You can also consider the following steps prescribed by experts to cope with stress.
• Accept that only you are responsible for whatever you do in any situation.
• Set realistic expectations for yourself. If you are not sure, ask your friends.
• Focus on the process rather than the results, on success rather than failure.
• Learn from your mistakes.
• Develop your own personal definition of success.
• Be realistic about time expectation and perspectives.
• Remember, having problems is normal. Take each moment at a time. This is called the ‘sacrament of the present moment.’
• Recognise that you will be criticised more than praised by your parents, spouse and superiors. Take it in your stride. Learn from the criticism, without taking it personally.
• Create variety. Do routine things in newer ways.
• Make your work/study area more stimulating. Redecorate, play music, change colours, etc.
• Leave the office/campus for lunch and errands, if possible.

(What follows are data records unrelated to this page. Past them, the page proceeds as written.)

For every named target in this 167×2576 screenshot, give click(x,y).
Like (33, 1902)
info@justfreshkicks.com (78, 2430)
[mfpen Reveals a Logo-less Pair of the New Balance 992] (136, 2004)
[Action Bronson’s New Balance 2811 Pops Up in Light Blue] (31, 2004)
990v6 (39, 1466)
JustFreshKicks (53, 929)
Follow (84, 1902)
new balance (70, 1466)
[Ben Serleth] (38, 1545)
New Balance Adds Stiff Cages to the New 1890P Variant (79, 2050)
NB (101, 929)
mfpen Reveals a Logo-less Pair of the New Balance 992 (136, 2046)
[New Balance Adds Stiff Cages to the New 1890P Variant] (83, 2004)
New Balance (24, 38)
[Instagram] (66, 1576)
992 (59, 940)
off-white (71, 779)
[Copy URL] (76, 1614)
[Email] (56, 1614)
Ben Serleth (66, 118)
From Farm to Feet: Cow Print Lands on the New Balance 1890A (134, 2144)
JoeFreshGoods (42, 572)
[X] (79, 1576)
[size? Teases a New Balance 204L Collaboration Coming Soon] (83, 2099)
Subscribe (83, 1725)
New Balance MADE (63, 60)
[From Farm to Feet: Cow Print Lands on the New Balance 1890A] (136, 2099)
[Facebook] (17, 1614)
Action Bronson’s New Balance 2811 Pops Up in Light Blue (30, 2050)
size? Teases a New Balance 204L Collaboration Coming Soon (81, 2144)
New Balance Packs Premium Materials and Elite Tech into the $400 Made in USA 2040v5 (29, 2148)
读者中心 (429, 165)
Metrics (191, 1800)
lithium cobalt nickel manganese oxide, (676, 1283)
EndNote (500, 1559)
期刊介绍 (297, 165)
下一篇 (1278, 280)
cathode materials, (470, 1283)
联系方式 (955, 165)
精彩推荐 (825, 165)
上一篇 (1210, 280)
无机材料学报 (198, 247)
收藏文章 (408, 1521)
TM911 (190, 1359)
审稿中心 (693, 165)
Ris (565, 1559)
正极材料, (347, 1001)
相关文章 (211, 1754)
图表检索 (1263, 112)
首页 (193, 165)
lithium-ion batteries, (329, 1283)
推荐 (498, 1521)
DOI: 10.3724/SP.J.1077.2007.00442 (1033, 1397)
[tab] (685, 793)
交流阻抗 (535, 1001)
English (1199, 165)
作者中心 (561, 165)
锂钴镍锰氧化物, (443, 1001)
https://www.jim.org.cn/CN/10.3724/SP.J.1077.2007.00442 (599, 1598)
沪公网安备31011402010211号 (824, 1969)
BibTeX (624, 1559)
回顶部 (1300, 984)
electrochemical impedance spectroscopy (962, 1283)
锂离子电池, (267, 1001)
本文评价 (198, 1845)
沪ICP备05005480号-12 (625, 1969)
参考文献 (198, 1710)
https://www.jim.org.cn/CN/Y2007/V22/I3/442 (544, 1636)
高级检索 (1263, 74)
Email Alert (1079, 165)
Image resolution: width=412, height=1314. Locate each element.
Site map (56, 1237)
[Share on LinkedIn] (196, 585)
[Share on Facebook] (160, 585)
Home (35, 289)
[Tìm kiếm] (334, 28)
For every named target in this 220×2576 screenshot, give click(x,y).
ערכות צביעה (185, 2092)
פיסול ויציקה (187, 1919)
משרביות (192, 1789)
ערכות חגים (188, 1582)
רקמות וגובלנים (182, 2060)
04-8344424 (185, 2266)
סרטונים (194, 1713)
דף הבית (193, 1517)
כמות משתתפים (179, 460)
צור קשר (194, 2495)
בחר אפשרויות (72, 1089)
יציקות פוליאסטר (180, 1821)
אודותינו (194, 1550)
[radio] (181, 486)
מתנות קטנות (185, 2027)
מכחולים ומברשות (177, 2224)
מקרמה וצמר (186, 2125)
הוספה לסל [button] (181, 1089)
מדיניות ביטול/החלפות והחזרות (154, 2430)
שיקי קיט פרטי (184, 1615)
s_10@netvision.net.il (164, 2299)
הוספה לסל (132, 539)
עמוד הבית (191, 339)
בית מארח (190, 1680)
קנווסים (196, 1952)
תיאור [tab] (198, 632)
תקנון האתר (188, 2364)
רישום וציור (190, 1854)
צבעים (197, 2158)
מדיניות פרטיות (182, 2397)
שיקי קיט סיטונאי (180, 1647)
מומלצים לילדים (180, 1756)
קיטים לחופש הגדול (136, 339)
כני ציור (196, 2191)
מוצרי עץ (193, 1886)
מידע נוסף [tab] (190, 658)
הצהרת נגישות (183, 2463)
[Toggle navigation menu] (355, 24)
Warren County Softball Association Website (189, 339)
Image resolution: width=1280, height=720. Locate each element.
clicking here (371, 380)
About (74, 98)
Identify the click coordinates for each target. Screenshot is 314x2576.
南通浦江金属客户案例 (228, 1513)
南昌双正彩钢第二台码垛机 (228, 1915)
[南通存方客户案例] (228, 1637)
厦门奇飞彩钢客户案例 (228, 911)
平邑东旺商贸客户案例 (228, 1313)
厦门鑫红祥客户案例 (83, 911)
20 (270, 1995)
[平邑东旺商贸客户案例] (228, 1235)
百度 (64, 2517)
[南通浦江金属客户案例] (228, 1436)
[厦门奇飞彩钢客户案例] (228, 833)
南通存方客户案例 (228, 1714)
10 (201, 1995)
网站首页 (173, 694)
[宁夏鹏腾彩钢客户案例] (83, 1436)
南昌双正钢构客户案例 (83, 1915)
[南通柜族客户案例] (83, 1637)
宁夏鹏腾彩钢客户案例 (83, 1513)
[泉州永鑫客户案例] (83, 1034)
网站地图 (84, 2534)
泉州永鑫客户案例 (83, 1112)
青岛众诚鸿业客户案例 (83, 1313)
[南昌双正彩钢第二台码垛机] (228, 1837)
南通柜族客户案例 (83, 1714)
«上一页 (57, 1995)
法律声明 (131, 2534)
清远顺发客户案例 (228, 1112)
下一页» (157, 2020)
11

• Learn to be detached from problems. See them from a stranger’s viewpoint.
• Do your paperwork immediately. Don’t procrastinate.
• Ask others for positive feedback.
• Develop as many interests as you can and spend as much time on them as available.
• Learn and practise sound money management.
• Avoid taking work home with you.
• Restrict television time to a few worthwhile programmes, rather than becoming an idiot box junkie.
• Keep physically fit.
• Avoid alcohol and drugs.
• Get involved in family activities or community activities. They help to get a better perspective of one’s problems.